_Requirement_
Set down all the records below, word for word.

_Provided records_
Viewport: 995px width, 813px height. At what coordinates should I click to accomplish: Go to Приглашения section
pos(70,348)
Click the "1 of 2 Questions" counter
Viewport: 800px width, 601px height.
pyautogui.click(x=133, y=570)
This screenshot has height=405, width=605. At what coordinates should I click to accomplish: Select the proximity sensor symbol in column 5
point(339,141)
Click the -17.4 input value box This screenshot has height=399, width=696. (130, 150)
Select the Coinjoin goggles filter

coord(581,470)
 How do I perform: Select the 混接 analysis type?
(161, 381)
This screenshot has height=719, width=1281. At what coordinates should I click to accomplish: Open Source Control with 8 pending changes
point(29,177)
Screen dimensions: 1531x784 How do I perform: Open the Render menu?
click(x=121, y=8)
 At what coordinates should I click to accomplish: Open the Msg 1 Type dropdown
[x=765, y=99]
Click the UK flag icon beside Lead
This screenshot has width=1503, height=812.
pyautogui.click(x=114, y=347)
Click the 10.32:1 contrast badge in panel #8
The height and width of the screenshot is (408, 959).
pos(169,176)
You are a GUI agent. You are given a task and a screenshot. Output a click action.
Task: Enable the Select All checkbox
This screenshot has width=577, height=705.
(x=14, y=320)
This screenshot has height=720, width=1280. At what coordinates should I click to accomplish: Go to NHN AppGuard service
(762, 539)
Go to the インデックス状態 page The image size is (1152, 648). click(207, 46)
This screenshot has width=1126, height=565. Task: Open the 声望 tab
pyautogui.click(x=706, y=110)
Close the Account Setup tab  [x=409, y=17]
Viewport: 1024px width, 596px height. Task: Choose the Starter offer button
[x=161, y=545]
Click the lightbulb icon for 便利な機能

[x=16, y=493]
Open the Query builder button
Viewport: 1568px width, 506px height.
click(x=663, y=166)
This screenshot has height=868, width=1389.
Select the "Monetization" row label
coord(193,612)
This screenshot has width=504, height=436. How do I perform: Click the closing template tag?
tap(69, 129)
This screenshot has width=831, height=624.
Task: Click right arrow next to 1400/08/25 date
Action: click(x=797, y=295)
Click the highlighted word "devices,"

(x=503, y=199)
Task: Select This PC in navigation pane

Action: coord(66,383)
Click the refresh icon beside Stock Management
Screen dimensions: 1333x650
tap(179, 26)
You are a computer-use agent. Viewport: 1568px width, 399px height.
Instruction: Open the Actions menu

_Output_
Viewport: 995px width, 813px height. At what coordinates should I click to accomplish: Go to Приглашения section
pos(70,348)
Click the "1 of 2 Questions" counter
Viewport: 800px width, 601px height.
pyautogui.click(x=133, y=570)
This screenshot has height=405, width=605. At what coordinates should I click to accomplish: Select the proximity sensor symbol in column 5
point(339,141)
Click the -17.4 input value box This screenshot has height=399, width=696. (130, 150)
Select the Coinjoin goggles filter

coord(581,470)
 How do I perform: Select the 混接 analysis type?
(161, 381)
This screenshot has height=719, width=1281. At what coordinates should I click to accomplish: Open Source Control with 8 pending changes
point(29,177)
Screen dimensions: 1531x784 How do I perform: Open the Render menu?
click(x=121, y=8)
 At what coordinates should I click to accomplish: Open the Msg 1 Type dropdown
[x=765, y=99]
Click the UK flag icon beside Lead
This screenshot has width=1503, height=812.
pyautogui.click(x=114, y=347)
Click the 10.32:1 contrast badge in panel #8
The height and width of the screenshot is (408, 959).
pos(169,176)
You are a GUI agent. You are given a task and a screenshot. Output a click action.
Task: Enable the Select All checkbox
This screenshot has width=577, height=705.
(x=14, y=320)
This screenshot has height=720, width=1280. At what coordinates should I click to accomplish: Go to NHN AppGuard service
(762, 539)
Go to the インデックス状態 page The image size is (1152, 648). click(207, 46)
This screenshot has width=1126, height=565. Task: Open the 声望 tab
pyautogui.click(x=706, y=110)
Close the Account Setup tab  [x=409, y=17]
Viewport: 1024px width, 596px height. Task: Choose the Starter offer button
[x=161, y=545]
Click the lightbulb icon for 便利な機能

[x=16, y=493]
Open the Query builder button
Viewport: 1568px width, 506px height.
click(x=663, y=166)
This screenshot has height=868, width=1389.
Select the "Monetization" row label
coord(193,612)
This screenshot has width=504, height=436. How do I perform: Click the closing template tag?
tap(69, 129)
This screenshot has width=831, height=624.
Task: Click right arrow next to 1400/08/25 date
Action: click(x=797, y=295)
Click the highlighted word "devices,"

(x=503, y=199)
Task: Select This PC in navigation pane

Action: coord(66,383)
Click the refresh icon beside Stock Management
Screen dimensions: 1333x650
tap(179, 26)
You are a computer-use agent. Viewport: 1568px width, 399px height.
Instruction: Open the Actions menu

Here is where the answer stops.